Il rapporto raccontato dal testo affonda le radici nell'infanzia e nell'adolescenza delle protagoniste: quanto è importante quel periodo della vita per la formazione dell'identità dell'adulto ? Oppure la Natura fa il proprio corso al di là delle esperienze di vita?



Infanzia e adolescenza sono periodi fondanti per la creazione della propria identità. Se l’infanzia è un periodo in cui è possibile assorbire messaggi e insegnamenti dal mondo esterno senza ancora avere la piena capacità di giudizio e quindi di filtro nei confronti degli impulsi esterni, l’adolescenza è sicuramente il momento di presa di coscienza nella maturazione di un individuo. Oltre ad essere un periodo che racchiude le esperienze di crescita fondamentali per una persona, è il momento in cui si comincia a chiedersi chi si è, cosa si vuole. Crescere senza portare su di sé le tracce di ciò che ci circonda è forse un’utopia: dalla semplice relazione col mondo esterno in tutte le sue sfaccettature, come ad esempio il giudizio della società che impone e condiziona fortemente la persona in un periodo di grande confusione e di fragilità, al più fondamentale “microcosmo familiare” che soprattutto in età adolescenziale rappresenta per noi l’unico modo, l’unico punto di vista con cui vedere il mondo. Resta il fatto che noi non siamo il nostro passato, le nostre storie familiari, ma che possiamo scegliere dove portarCI o non portarCI in qualunque momento.

----------------------------------------

■ Attività da svolgere
1. Nel brano su infanzia e adolescenza, quale periodo viene indicato come il momento di presa di coscienza nella maturazione di un individuo?
2. Restituisca in modo fedele la parte del brano su infanzia e adolescenza che si apre con le parole "Il rapporto raccontato" e si chiude con "esperienze di vita?".
3. Stabilisca se le seguenti affermazioni concordano con il brano su infanzia e adolescenza, rispondendo sì o no e citando le parole decisive del testo:
(a) Nell'infanzia si possiede già la piena capacità di giudizio verso gli impulsi esterni.
(b) Crescere senza portare su di sé le tracce di ciò che ci circonda è definito forse un'utopia.
(c) Noi siamo il nostro passato e le nostre storie familiari.

■ Estratto del materiale
----------------------------------------

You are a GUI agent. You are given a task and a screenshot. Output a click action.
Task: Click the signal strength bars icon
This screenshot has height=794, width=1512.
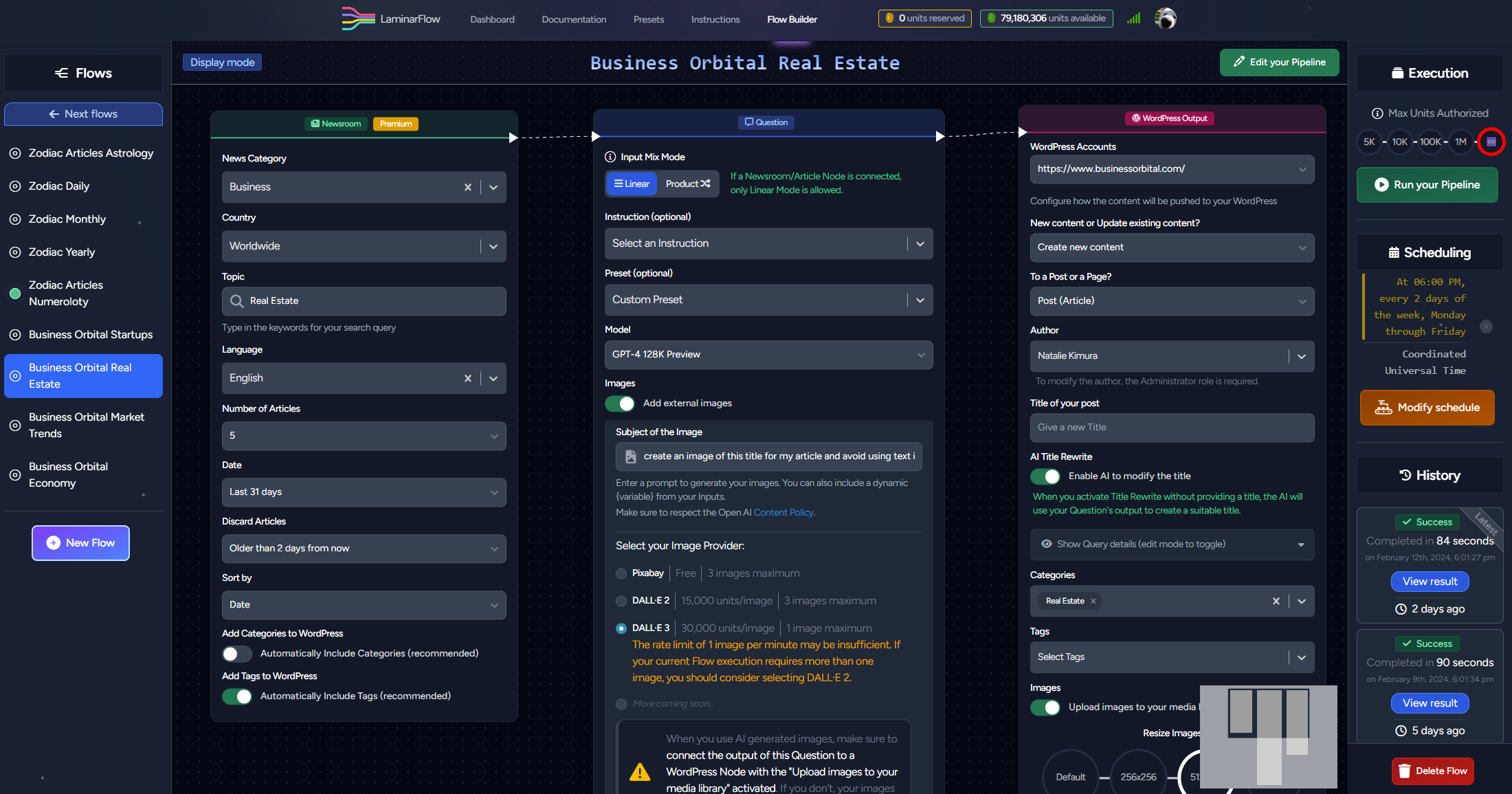tap(1134, 19)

----------------------------------------

■ Risposte alle attività
1. L'adolescenza.

2.
Il rapporto raccontato dal testo affonda le radici nell'infanzia e nell'adolescenza delle protagoniste: quanto è importante quel periodo della vita per la formazione dell'identità dell'adulto ? Oppure la Natura fa il proprio corso al di là delle esperienze di vita?

3.
(a) No: "senza ancora avere la piena capacità di giudizio"
(b) Sì: "Crescere senza portare su di sé le tracce di ciò che ci circonda è forse un’utopia"
(c) No: "noi non siamo il nostro passato, le nostre storie familiari"